J’ai évité toute communication publique dans les médias et sur les réseaux sociaux pour ne pas susciter l’ire du pouvoir et risquer qu’il nous retire les agents des forces de défense et de sécurité qui assuraient ma protection, celle de ma famille et de mes proches face aux agressions et menaces de toutes sortes de la part de nos adversaires. De plus, je ne voulais pas mettre en difficulté les cadres et militants du NFD qui travaillaient au sein de l’administration publique. A cela s’ajoutait la pression de nos bailleurs pour la réparation des sièges de notre parti endommagés lors de la présidentielle par nos adversaires, réparation qu’Alpha Condé avait promis de faire réaliser.
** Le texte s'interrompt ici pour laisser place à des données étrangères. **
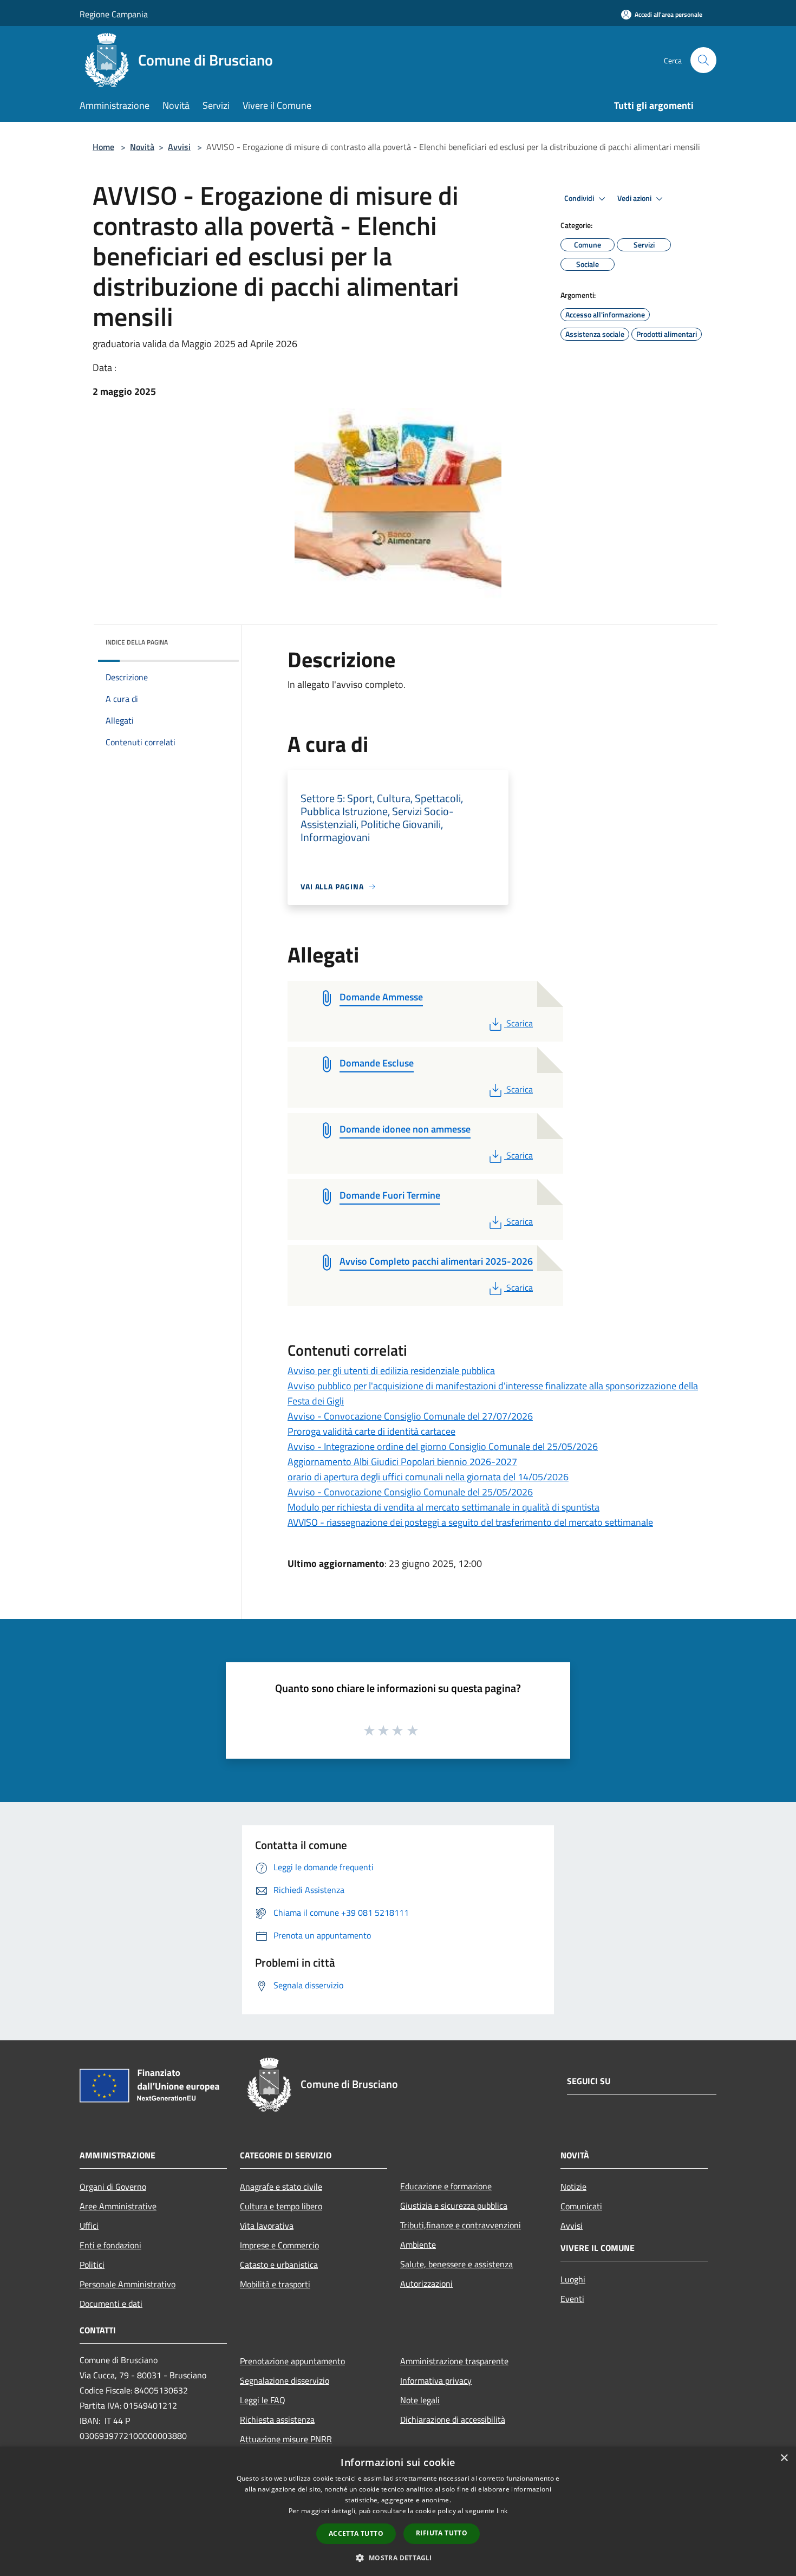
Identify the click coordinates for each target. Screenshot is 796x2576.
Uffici (89, 2225)
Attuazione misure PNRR (286, 2438)
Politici (92, 2264)
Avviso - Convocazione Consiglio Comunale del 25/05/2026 (410, 1492)
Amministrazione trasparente (454, 2360)
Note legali (420, 2399)
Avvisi (179, 146)
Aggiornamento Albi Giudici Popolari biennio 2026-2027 (402, 1461)
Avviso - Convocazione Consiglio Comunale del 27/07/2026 (410, 1416)
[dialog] (398, 2511)
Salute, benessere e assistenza (456, 2264)
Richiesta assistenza (277, 2419)
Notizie (573, 2186)
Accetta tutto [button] (356, 2533)
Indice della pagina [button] (137, 642)
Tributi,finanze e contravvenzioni (460, 2225)
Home (103, 146)
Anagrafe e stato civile (281, 2186)
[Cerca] (703, 60)
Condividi (580, 198)
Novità (142, 146)
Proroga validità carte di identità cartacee (371, 1431)
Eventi (572, 2298)
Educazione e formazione (446, 2186)
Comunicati (581, 2206)
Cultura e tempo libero (281, 2206)
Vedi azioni (635, 198)
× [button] (784, 2458)
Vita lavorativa (266, 2225)
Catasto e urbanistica (279, 2264)
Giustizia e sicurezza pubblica (453, 2205)
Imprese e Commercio (279, 2245)
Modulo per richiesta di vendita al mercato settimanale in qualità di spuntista (443, 1507)
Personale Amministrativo (127, 2284)
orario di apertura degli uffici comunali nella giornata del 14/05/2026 (428, 1476)
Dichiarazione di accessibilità (452, 2419)
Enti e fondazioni (110, 2245)
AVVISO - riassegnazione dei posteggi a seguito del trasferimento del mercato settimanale (470, 1522)
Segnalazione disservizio (284, 2380)
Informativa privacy (436, 2380)
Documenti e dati (111, 2303)
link (502, 2510)
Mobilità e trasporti (275, 2284)
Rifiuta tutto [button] (441, 2533)
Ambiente (418, 2244)
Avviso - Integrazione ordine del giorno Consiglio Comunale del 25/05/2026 (443, 1446)
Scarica (519, 1023)
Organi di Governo (113, 2186)
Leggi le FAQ (262, 2399)
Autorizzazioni (426, 2283)
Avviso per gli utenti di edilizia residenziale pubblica (391, 1370)
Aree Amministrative (118, 2206)
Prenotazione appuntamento (292, 2360)
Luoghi (572, 2279)
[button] (398, 2557)
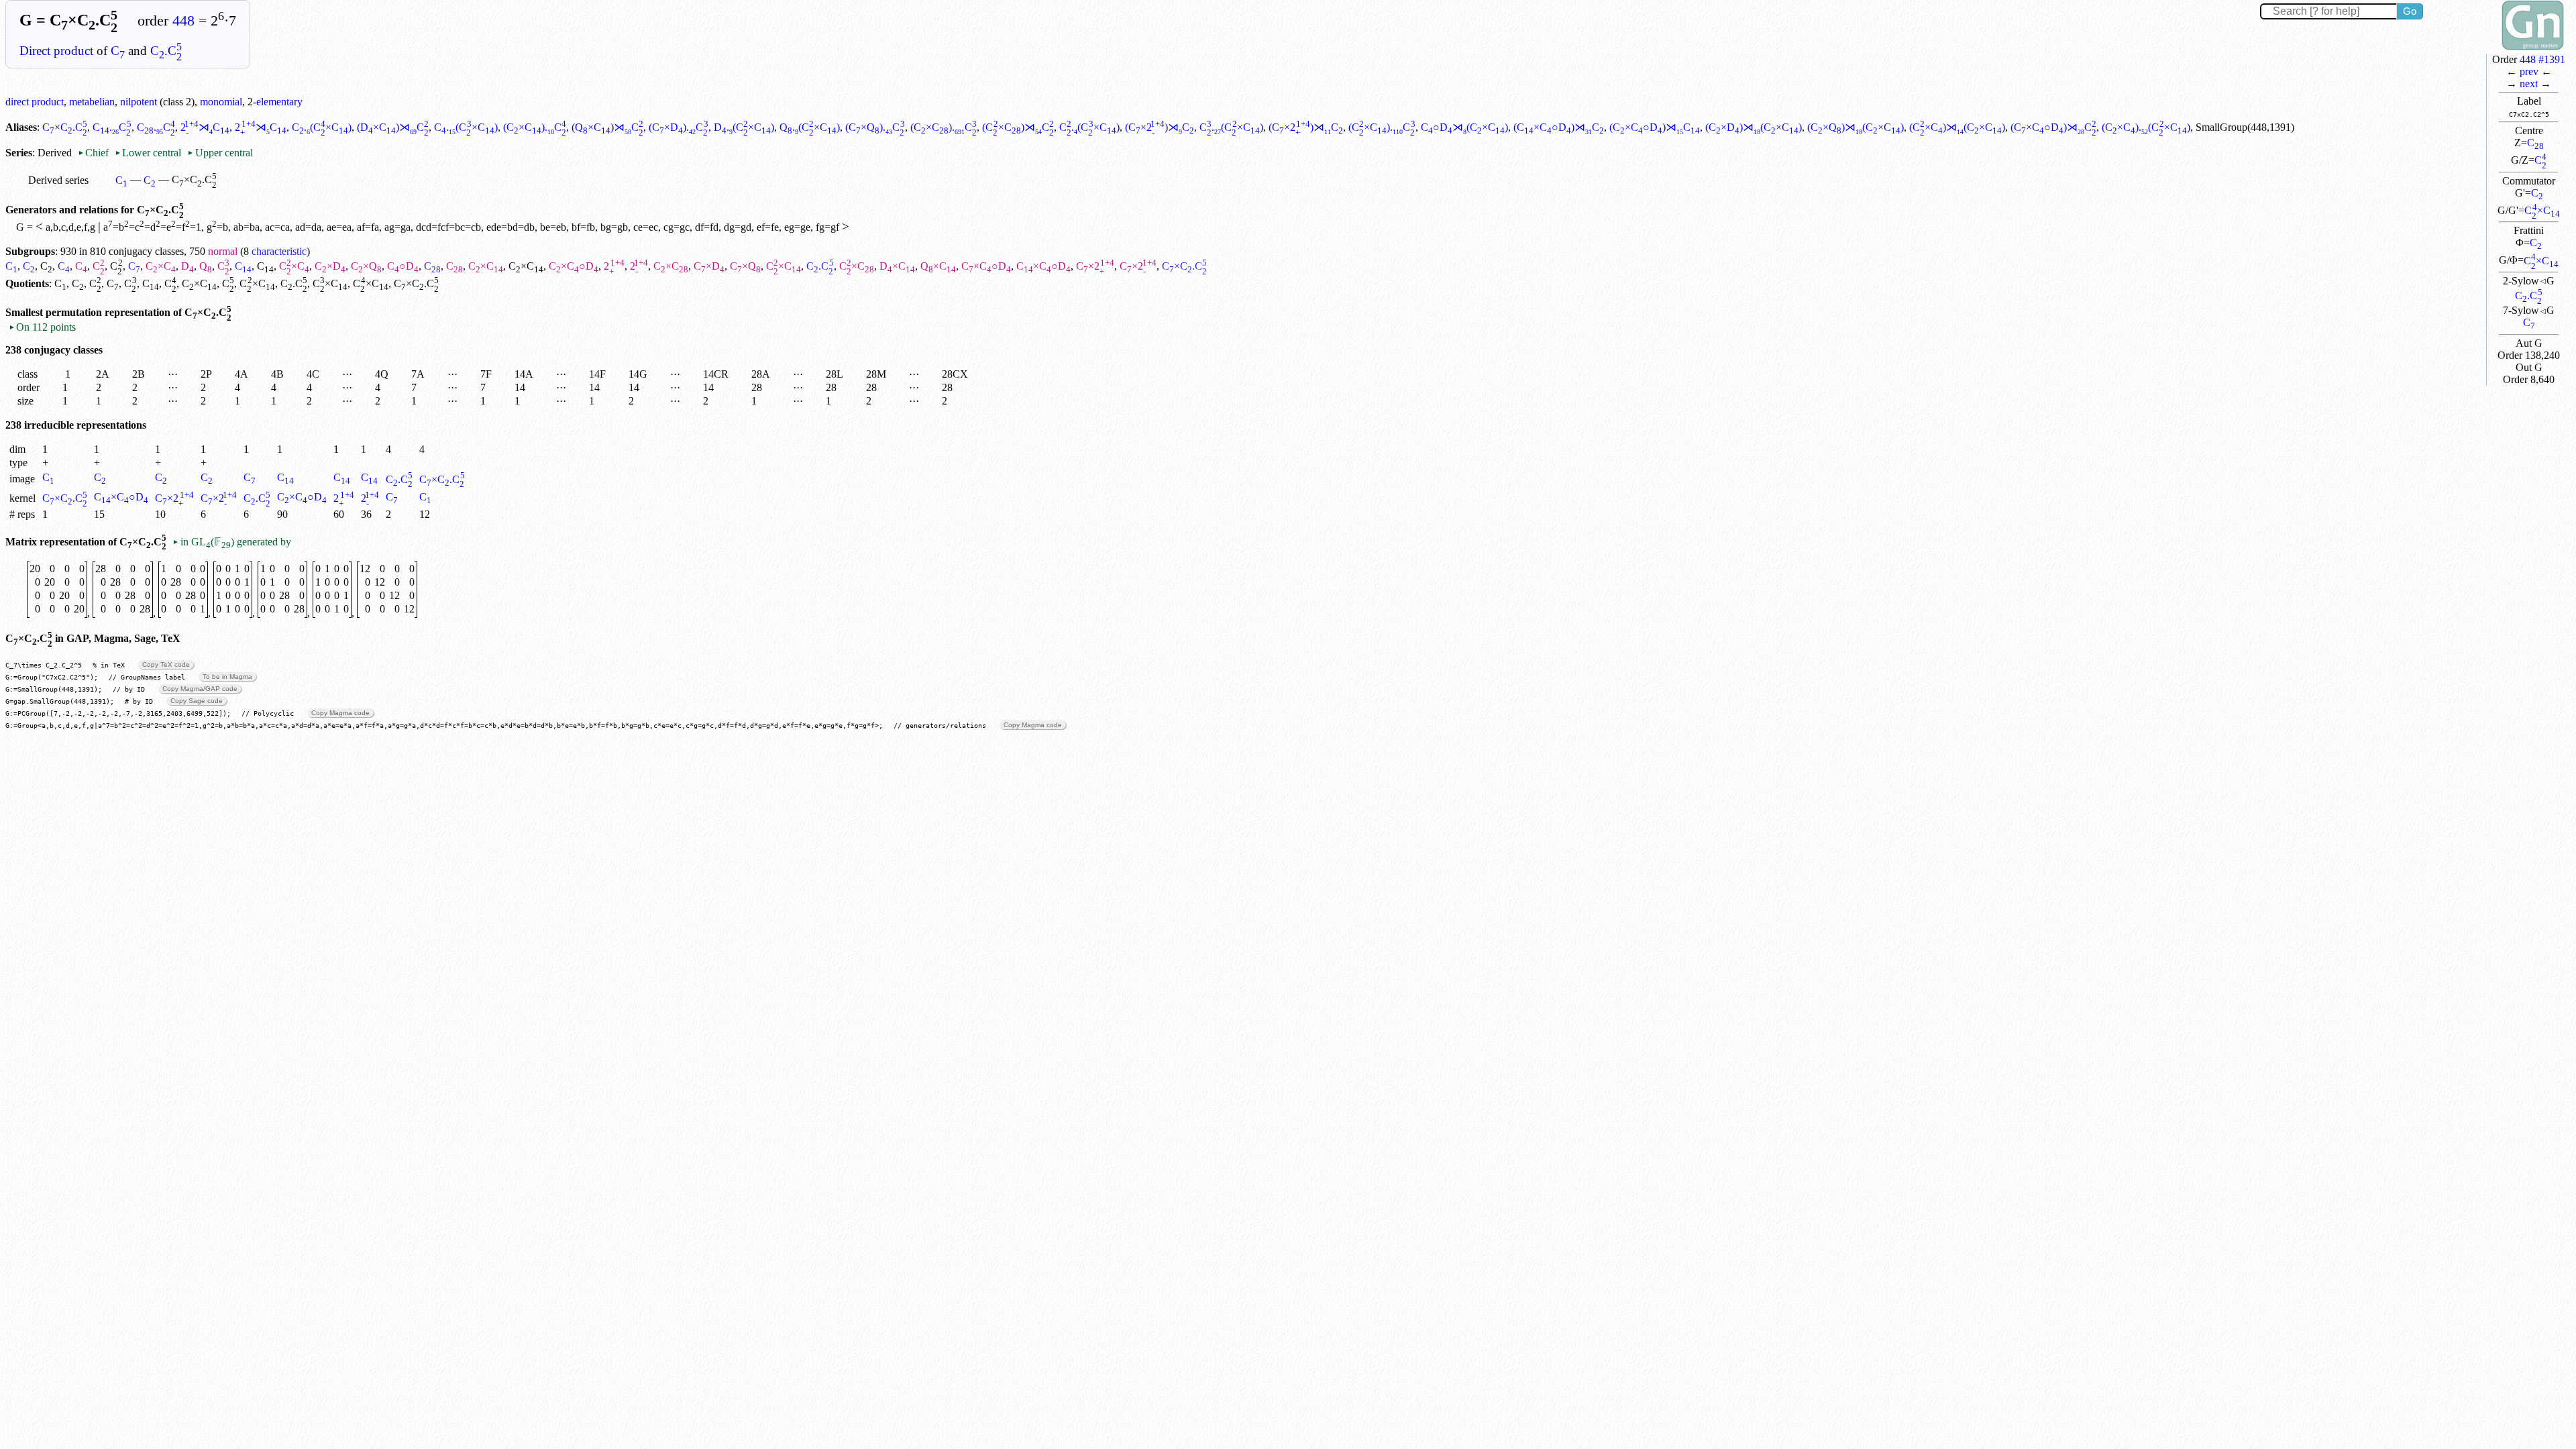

Pour tout cela, j’ai souhaité partir sans faire de bruit et sans créer de rupture. J’ai donc dû opérer un savant équilibre pour sortir en douceur, mais de façon irrévocable, tout en évitant d’attirer l’adversité d’un Président devenu à la fois très manipulable et extrêmement sûr de lui. Notre rencontre m’a conforté dans cette certitude et m’a permis d’entrevoir les incertitudes vers lesquelles le régime fonçait tout droit, tête baissée.
En attendant impatiemment mon remplacement et la cérémonie de passation de service, j’ai pris rendez-vous avec mon directeur de thèse, le professeur Alioune Badara Diop à Dakar, pour des séances de travail en vue de finaliser ma thèse de doctorat en science politique que je préparais depuis cinq ans. Cette période d’attente m’a permis de me consacrer pleinement à mes recherches et à la finalisation de la rédaction de ma thèse.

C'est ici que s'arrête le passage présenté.